El operativo tuvo origen en un complejo habitacional del área metropolitana de Denver, identificado por las autoridades como un foco de incremento en actividades delictivas, principalmente relacionadas con drogas y violencia armada. La investigación fue liderada por la Agencia de Alcohol, Tabaco, Armas de Fuego y Explosivos (ATF), en coordinación con otras agencias federales.
Entre los acusados se encuentran Luis Alejandro Enríquez Charaima, alias “Alex”, y Luis Fernando Uribe Torrealba, conocido como “Luissito”, ambos de nacionalidad venezolana. Fueron detenidos en Colombia en julio y actualmente esperan su extradición a Estados Unidos.
El director de la Policía Nacional de Colombia, general Carlos Fernando Triana, confirmó que ambos sujetos eran requeridos por la Corte Distrital de Colorado por cargos que incluyen conspiración para traficar drogas sintéticas, tráfico de armas y hurto. Según Triana, habrían ingresado a EE.UU. en 2023 con la intención de ampliar el alcance de la red criminal.
La acusación del DOJ indica que los detenidos no solo distribuían estupefacientes en territorio estadounidense, sino que también adquirieron armamento en Denver para venderlo en diversos países de América Latina, reforzando así una estructura delictiva transnacional.

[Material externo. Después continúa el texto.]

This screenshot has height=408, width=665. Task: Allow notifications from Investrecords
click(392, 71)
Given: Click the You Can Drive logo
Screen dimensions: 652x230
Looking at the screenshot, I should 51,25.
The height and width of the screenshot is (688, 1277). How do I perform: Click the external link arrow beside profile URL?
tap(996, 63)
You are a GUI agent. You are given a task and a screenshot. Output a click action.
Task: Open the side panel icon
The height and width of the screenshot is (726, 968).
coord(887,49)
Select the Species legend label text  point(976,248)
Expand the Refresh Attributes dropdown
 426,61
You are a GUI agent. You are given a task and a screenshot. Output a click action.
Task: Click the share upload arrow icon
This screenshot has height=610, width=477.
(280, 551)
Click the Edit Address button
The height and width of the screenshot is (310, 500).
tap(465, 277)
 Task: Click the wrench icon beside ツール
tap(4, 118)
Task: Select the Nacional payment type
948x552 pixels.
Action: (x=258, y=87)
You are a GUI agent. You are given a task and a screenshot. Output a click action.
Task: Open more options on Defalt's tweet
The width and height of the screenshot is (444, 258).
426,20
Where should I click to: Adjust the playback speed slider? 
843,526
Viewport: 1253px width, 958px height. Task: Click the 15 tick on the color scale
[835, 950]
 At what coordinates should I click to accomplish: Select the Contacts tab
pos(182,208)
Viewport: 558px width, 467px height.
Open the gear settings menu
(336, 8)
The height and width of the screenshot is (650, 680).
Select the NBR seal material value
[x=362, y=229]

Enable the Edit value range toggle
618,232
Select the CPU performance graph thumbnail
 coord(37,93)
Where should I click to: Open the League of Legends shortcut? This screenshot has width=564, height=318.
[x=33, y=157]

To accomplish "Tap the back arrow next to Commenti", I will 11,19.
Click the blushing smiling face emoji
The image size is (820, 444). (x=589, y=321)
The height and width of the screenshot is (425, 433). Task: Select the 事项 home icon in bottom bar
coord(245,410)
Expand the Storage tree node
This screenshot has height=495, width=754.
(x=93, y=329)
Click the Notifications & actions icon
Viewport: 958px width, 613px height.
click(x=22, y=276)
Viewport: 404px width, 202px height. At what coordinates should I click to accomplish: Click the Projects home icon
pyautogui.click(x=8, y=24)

Entre las sustancias incautadas figuran metanfetaminas, cocaína y una droga sintética denominada “Tulsi”, descrita como de color rosado y compuesta por ketamina y éxtasis. Las autoridades aseguran que esta sustancia proviene de Venezuela y su distribución está en crecimiento.
Cinco de los acusados enfrentan cargos adicionales por presuntamente haber participado en una conspiración para cometer asesinatos por encargo. En total, se decomisaron 69 armas de fuego, muchas de las cuales estarían relacionadas con tiroteos recientes en las ciudades de Denver y Aurora, así como con robos registrados en la misma región.
El Tren de Aragua, originado en cárceles venezolanas, ha sido catalogado por el gobierno estadounidense como una organización terrorista extranjera. La acusación federal en Denver forma parte de los esfuerzos de Washington por frenar la expansión internacional de este grupo delictivo.
La clasificación como organización terrorista ha servido de sustento político para endurecer políticas migratorias, particularmente hacia ciudadanos venezolanos. Durante la administración de Donald Trump, se reforzaron los operativos contra bandas criminales latinoamericanas con base en esta designación.
En paralelo al proceso judicial, medios internacionales reportaron que tres destructores de la Marina de EE.UU. —el USS Gravely, el USS Jason Dunham y el USS Sampson— se encuentran en ruta hacia las costas venezolanas como parte de una estrategia más amplia para combatir redes de narcotráfico regionales.
Un funcionario estadounidense confirmó que más de 4.000 efectivos, incluidos marinos e infantes de marina, participan en estos despliegues, los cuales también incluyen aviones de reconocimiento y un submarino de ataque. Aunque separados del caso de Denver, estos movimientos forman parte del mismo enfoque integral de seguridad regional.
Finalmente, el Departamento de Justicia aseguró que las investigaciones seguirán activas y que los acusados serán procesados conforme a la Ley.